Single by Chris Tomlin

from the album Arriving
- Released: 2005
- Genre: CCM; worship;
- Label: sixsteps/Sparrow
- Songwriters: Chris Tomlin, Louie Giglio
- Producer: Ed Cash

= Holy Is the Lord =

"Holy Is the Lord" is a song by Chris Tomlin, featured on his album Arriving, that reached No. 2 on the Billboard Hot Christian Songs chart and won the "Worship Song of the Year" award at the 2007 GMA Dove Awards.

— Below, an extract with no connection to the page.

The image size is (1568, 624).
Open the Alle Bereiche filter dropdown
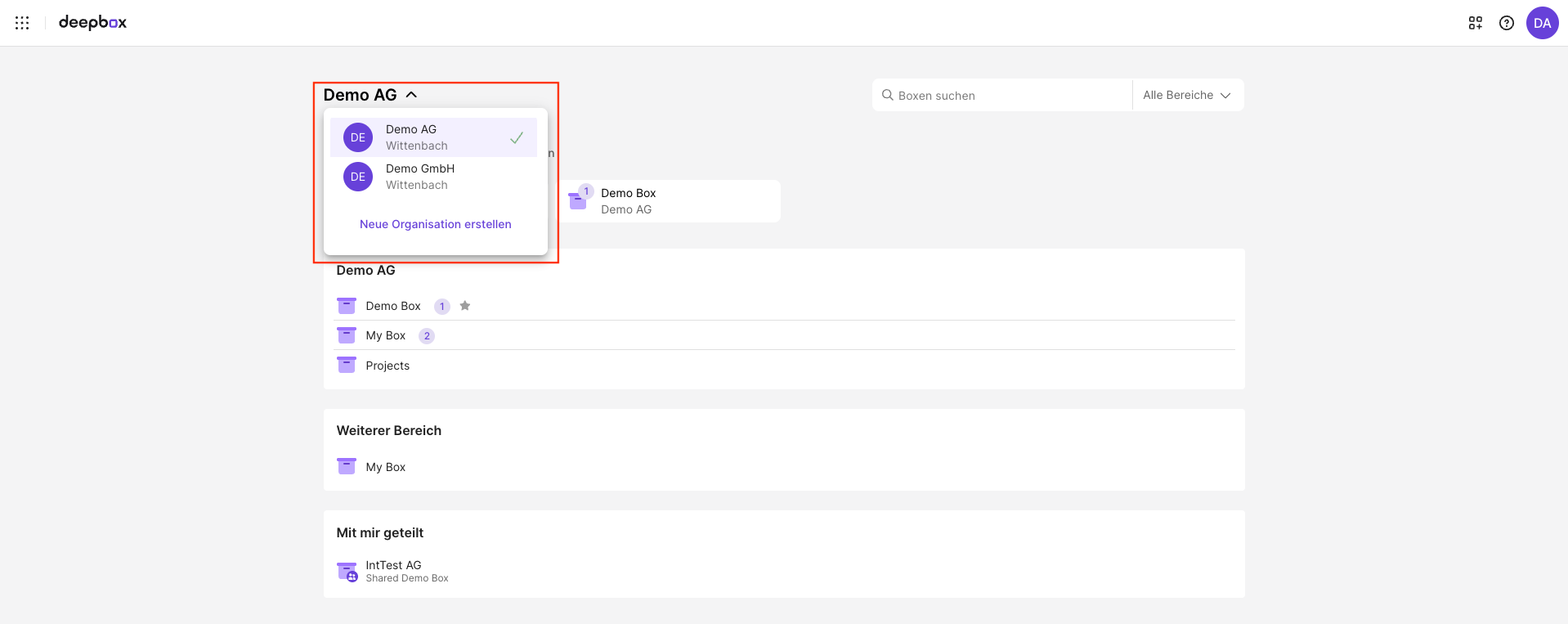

It reached number thirteen on CCLI's top five hundred worship songs list of 2005, and number seven on CCLI's Top 25 Worship Songs List, as of August 2007.

==Appearances==
This song also appeared on the Christian compilation album WOW Hits 2006.

== Awards ==

In 2007, the song won a Dove Award for Worship Song of the Year at the 38th GMA Dove Awards.

==Charts==

===Weekly charts===

| Chart (2005) | Peak position |
|---|---|
| US Hot Christian Songs (Billboard) | 2 |

===Decade-end charts===

| Chart (2000s) | Position |
|---|---|
| Billboard Hot Christian Songs | 28 |

== Certifications ==

| Region | Certification | Certified units/sales |
| United States (RIAA) | Gold | 500,000^{‡} |
^{‡} Sales+streaming figures based on certification alone.